Jeff Kendall battled depression and struggled with his weight for as long as he could remember.

I’d spend most nights awake in bed wondering if I could ever lose the weight I wanted or be the person I wanted,” said the 26-year-old, of Torrington, Connecticut.

After his mother suffered a life-changing health crisis, he saw it as an opportunity to take charge of his own well-being.

“My mother suffered a brain aneurysm on July 4, 2015,” he said. “She spent months in rehabilitation centers and was deemed to have plateaued.”

When his mom was finally on her way home but needed 24/7 care, Kendall found himself overwhelmed with emotions. Weighing 250 pounds, he knew that if he didn’t take care of his own health, he wouldn’t be able to adequately look after her.
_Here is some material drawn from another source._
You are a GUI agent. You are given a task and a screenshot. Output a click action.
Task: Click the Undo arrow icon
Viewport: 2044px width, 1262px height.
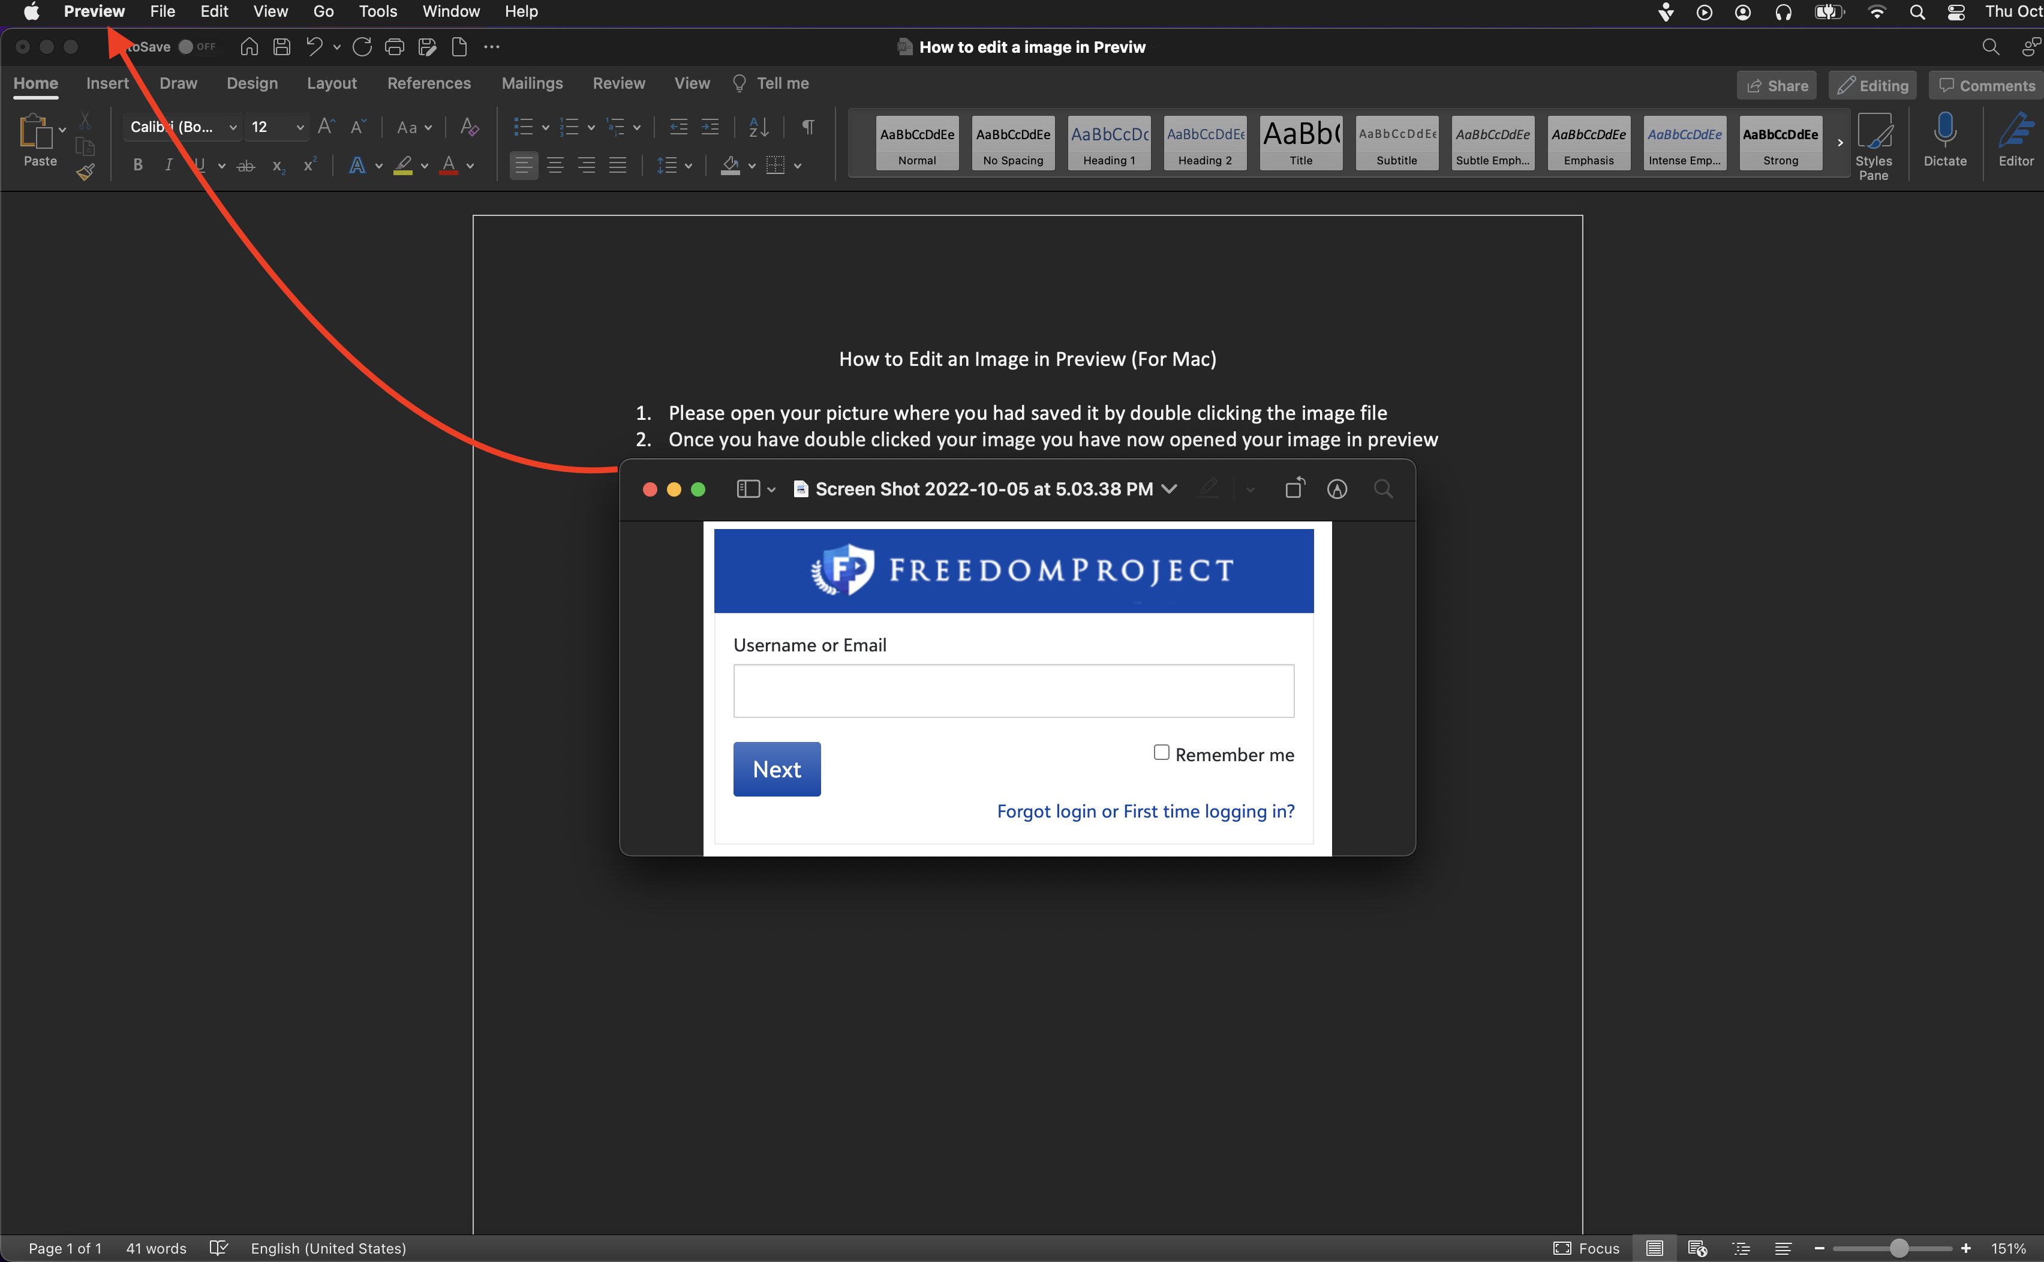point(314,47)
Around the same time, a friend of his was going through a breakup. Together they set out to get in shape. Soon enough, this buddy system strategy paid off: Kendall began to look forward to working out, not only to lose weight, but also to relieve stress.

Learning to love himself

“My mother’s health put my problems in perspective, small pains became not so bad and with practice comes habit,” said Kendall.

“Now, I just try to act in a manner of the person who I want to be,” he continued. “I try to be mindful and honest with myself.”

His weight loss journey taught him to love himself. Slowly but surely, he learned that although making changes to your daily routine can change your outward appearance, it doesn’t automatically change your sense of self-worth. But by simply deciding to make healthier choices, he was already halfway there.

How weight loss helped him develop a positive outlook

Today, he’s lost more than 70 pounds and feels more confident than ever. “My outlook on life has broadened, to say the least,” Kendall said. “I see new possibility and feel a new sense of accomplishment.”

His advice for people wanting to lose weight and build confidence? Be true to yourself and try your best. “Start slowly and build habits, don’t burn yourself out.”